Je ne dispose d’aucune certitude sur la branche professionnelle occupée par ce résident, mais certains indices laissent à penser qu’il travaillait non dans la plâtrerie/peinture comme bon nombre de ses compatriotes et contemporains (et comme un parti-pris décoratif si manifeste voudrait le laisser entendre), mais à la Société générale des huiles et Pétrole qui exploitait un site industriel plus au sud dans la rue de Gerland, laquelle rue va être mentionnée tout de suite.
Face à notre maison, jouxtant le jardin : l’arrière de bâtiments à usage de garage qui paraissent promis à une prompte démolition. Ils forment l’angle avec la rue de Gerland où ils dressent leurs façades et portent le N°26. Sur la parcelle se trouvent un petit bâtiment de logement et aussi un long hangar. Au devant, toujours sur la rue et couvertes par un préau métallique, se voient de vieilles pompes à carburants:
Pour ces édifices, il s’agit de bâtiments aux volumes très simples, bien dans le goût des années 50.

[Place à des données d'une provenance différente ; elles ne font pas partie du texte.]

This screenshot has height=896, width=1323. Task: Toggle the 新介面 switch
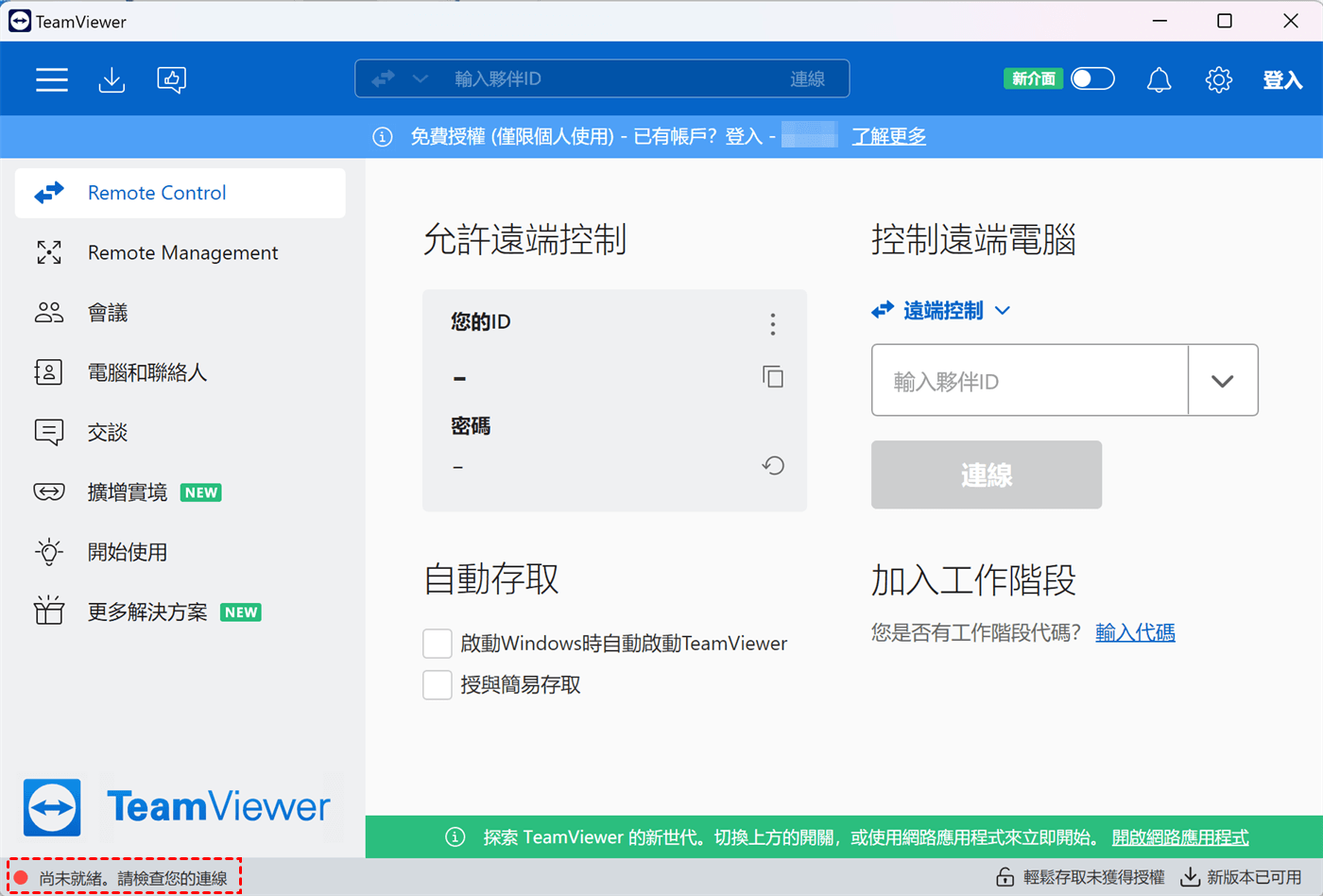[x=1092, y=78]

A leurs propos, et même sans m’être renseigné, je postule avec le courage de mes opinions que le tout va finir en bouillie incessamment, incrédule et dubitatif quant au fait de le retrouver le mois prochain repeint, pimpant, rafraîchi, sous le logo rutilant d’une nouvelle asso dynamique intitulée: « Vive le patrimoine industriel ! » Mais enfin l’espoir fait vivre et surtout c’est Noël, les cadeaux.
Et j’en reviens ici à ma cabane de sorcière…

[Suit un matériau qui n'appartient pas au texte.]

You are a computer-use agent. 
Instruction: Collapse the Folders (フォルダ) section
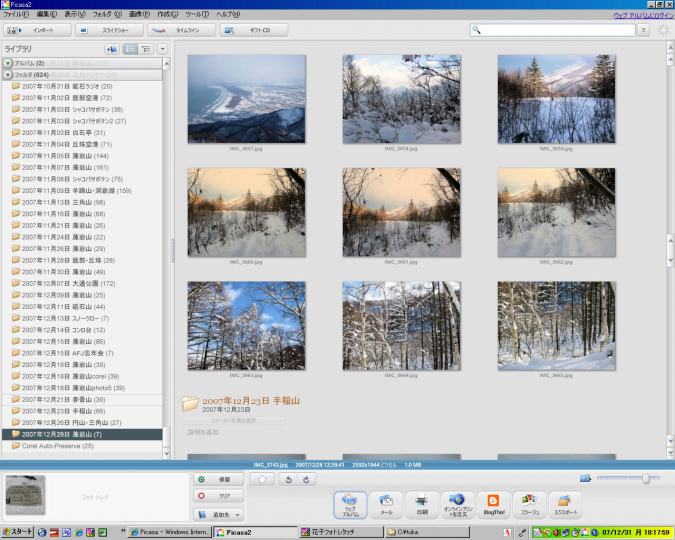pos(8,74)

J’ai découvert il y a quelques jours que son toit avait disparu. Pour être exact il semble s’être abattu sans grand espoir de retour. Si mon défaut d’enquête n’exclut absolument que ce toit fût de pâte d’amande ou de pain d’épices, et qu’Hansel et Gretel s’en fussent effectivement repus, l’expérience hélas m’incline à former de plus prosaïques et immobilières hypothèses.
Mais, comme à l’appel de mon propos manquent toujours lumières et carillons de Noël, pourtant bien de circonstance, je vais m’essayer aux histoires malgré tout :
Qui donc habitait ici à la fin ? Quelque vieille marâtre cabossée de conte ? Pas sûr. Une lune d’été, m’en revenant de je ne sais où, porté par la tiédeur du soir, j’avisais l’homme tout juste sorti de son logis. Il me couvrit de défiance à cause sans doute de l’intérêt suspect que je manifestais à sa demeure. Mais quand je le gratifiai d’un complaisant : « jolie maison», il me témoigna un frugal mais chaleureux « merci », coupé à la hache de je ne sais plus quel exotique accent, accompagné d’un sourire.
Il s’agit d’un excellent souvenir. Un souvenir si vaporeux qu’il s’en trouve comme réduit à l’état d’impression, un excellent souvenir malgré tout, je tiens à le répéter.